Bab 25

34.8K 7.3K 462
                                    

"Bego... bego... bego!" Seza membentukan keningnya pada stir mobil berulang kali. Setelah mengatakan ingin berhenti bekerja, Deva menanggapinya dengan senyuman dan mengucapkan selamat padanya karena sudah mendapatkan pekerjaan baru. Laki-laki itu mengatakan kalau dia ikut bahagia, "aku tahu kamu punya potensi yang bagus, masakan kamu enak, Za. Walaupun aku suka masakan dan hasil kerja kamu, nggak mungkin kan selamanya kamu kerja di sini. Pasti kamu mau memulai karier lagi sesuai dengan bidang yang kamu minati."

Rentetan kalimat panjang itu entah kenapa membuat hati Seza mencelos. Apa yang diharapkannya? Deva memohon agar ia tidak berhenti bekerja? Seza pasti sudah gila karena perasaan sukanya pada Deva ini.
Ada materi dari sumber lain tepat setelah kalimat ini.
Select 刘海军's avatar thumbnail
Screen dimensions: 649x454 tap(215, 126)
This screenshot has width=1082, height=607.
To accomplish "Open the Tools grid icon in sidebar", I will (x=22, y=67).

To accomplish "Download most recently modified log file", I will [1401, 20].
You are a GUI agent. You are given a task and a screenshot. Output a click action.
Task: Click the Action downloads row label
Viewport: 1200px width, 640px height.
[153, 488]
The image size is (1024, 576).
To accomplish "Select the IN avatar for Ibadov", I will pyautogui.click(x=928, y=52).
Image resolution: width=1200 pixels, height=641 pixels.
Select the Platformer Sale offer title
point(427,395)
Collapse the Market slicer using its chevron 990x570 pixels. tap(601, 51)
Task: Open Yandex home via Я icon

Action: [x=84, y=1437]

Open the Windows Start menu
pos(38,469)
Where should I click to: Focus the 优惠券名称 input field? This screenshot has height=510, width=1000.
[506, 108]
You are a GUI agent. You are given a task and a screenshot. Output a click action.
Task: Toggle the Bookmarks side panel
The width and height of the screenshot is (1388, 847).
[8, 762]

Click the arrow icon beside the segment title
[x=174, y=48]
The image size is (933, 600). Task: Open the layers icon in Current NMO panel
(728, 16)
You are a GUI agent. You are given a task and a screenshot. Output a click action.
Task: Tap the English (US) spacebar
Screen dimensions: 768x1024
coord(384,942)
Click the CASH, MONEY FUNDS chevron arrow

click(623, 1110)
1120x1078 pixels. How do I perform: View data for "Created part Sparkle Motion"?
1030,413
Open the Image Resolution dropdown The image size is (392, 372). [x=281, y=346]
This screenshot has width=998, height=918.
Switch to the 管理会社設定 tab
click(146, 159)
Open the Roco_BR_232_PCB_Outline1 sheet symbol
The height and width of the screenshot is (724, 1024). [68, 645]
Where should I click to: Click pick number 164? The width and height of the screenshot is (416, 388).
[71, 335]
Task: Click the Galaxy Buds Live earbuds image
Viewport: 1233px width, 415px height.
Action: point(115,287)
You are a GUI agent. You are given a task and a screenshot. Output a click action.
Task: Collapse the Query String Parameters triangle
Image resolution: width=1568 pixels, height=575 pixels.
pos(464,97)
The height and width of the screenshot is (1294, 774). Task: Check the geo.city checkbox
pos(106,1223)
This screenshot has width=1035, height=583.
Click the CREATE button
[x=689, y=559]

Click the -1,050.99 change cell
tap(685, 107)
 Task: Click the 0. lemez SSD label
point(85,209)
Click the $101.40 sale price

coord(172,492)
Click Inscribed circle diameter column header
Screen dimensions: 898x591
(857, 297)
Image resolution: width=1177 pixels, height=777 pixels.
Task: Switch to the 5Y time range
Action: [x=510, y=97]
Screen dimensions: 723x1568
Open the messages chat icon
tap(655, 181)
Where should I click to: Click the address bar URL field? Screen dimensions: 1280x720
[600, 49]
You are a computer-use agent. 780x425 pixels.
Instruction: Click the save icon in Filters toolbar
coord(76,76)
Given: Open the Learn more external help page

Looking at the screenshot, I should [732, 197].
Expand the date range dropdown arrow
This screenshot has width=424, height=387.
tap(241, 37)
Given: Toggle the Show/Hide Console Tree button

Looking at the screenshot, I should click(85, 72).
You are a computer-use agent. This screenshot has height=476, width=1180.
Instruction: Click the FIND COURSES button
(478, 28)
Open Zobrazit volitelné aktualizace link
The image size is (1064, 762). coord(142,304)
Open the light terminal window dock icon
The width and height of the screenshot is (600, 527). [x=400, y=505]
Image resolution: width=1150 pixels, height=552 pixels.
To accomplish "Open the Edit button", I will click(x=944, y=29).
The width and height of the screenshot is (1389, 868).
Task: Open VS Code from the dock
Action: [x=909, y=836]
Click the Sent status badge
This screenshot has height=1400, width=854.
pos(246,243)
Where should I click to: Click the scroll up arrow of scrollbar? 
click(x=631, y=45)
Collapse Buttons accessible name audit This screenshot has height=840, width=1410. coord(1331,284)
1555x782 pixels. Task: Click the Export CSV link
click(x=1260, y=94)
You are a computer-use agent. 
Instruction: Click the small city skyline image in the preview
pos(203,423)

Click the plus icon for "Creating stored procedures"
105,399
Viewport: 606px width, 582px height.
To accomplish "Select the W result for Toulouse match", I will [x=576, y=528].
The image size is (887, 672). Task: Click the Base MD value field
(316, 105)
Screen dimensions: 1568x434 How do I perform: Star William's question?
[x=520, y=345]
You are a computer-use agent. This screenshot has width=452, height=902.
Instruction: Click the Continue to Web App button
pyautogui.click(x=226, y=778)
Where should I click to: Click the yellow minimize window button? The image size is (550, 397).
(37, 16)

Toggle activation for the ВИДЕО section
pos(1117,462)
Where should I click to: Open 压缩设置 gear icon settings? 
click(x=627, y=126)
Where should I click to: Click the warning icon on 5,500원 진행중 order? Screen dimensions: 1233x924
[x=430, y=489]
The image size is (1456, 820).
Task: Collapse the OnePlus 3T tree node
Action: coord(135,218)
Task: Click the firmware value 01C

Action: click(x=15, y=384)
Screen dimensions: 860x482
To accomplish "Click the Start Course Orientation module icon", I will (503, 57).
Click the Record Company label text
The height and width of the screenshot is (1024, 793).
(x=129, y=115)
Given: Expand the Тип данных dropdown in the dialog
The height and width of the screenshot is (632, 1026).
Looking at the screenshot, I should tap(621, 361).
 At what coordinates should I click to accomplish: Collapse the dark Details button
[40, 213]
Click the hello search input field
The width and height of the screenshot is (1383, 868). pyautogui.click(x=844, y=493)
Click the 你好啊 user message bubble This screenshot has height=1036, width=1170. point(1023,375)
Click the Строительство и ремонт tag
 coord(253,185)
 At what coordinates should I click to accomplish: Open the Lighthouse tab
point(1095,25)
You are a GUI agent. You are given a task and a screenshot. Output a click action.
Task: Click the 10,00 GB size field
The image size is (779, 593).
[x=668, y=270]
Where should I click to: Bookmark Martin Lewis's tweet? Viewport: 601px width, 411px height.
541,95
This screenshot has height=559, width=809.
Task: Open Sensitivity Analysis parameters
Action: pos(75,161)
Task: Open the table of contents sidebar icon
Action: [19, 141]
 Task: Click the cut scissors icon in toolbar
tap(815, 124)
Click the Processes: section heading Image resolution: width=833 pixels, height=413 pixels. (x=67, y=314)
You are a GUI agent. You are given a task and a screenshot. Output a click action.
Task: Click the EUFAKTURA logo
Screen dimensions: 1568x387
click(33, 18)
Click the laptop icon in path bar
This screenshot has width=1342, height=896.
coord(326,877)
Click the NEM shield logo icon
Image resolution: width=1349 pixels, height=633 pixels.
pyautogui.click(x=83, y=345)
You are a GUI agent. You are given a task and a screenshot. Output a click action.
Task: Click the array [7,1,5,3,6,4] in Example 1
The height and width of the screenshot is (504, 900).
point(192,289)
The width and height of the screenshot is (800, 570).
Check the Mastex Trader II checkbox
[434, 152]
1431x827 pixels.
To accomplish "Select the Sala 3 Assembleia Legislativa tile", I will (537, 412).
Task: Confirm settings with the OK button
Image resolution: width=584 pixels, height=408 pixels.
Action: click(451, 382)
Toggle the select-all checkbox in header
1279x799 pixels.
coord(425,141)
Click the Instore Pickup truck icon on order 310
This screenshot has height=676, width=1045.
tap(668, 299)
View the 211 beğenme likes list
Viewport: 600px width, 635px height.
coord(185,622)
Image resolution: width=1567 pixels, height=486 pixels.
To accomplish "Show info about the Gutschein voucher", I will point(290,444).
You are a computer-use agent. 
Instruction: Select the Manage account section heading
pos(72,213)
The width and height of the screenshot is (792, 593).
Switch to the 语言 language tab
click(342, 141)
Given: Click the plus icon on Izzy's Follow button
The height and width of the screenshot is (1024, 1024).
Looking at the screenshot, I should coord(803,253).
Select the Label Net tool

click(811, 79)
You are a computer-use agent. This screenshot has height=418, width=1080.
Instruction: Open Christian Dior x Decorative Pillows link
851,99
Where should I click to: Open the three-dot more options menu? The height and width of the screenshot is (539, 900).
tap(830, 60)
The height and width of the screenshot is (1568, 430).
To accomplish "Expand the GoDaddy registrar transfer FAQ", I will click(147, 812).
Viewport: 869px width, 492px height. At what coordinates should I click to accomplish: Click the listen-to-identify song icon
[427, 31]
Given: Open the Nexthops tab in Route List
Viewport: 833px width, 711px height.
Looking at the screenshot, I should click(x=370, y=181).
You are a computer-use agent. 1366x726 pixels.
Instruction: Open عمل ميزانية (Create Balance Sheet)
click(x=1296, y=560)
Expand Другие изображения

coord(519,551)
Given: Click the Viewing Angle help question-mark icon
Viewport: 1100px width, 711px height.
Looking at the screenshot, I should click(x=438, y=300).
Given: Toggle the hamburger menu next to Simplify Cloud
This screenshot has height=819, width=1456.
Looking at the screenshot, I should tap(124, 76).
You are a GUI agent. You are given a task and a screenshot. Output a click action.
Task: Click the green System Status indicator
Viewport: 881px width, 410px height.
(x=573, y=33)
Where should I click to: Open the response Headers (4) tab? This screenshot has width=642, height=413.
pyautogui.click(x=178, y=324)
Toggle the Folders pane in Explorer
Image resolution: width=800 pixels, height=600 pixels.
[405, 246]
"Terus sekarang aku harus gimana?" tanyanya pada diri sendiri. Jelas-jelas apa yang dikatakannya pada Deva itu bohong, karena dia juga belum mendapat panggilan dari Shiffudo, kalau dia harus berhenti dari pekerjaannya yang sekarang, artinya Seza harus kembali menjadi kaum rebahan.

Seza mencengkram rambutnya, masih dengan terus merutuki diri sendiri. Sampai akhirnya dia berusaha menenangkan diri, mengambil napas dalam-dalam kemudian mengembuskannya perlahan. Seza mulai menyalakan mesin mobilnya untuk pulang ke rumah. Tidak baik kalau Deva masih melihat mobilnya terparkir di depan rumahnya seperti ini.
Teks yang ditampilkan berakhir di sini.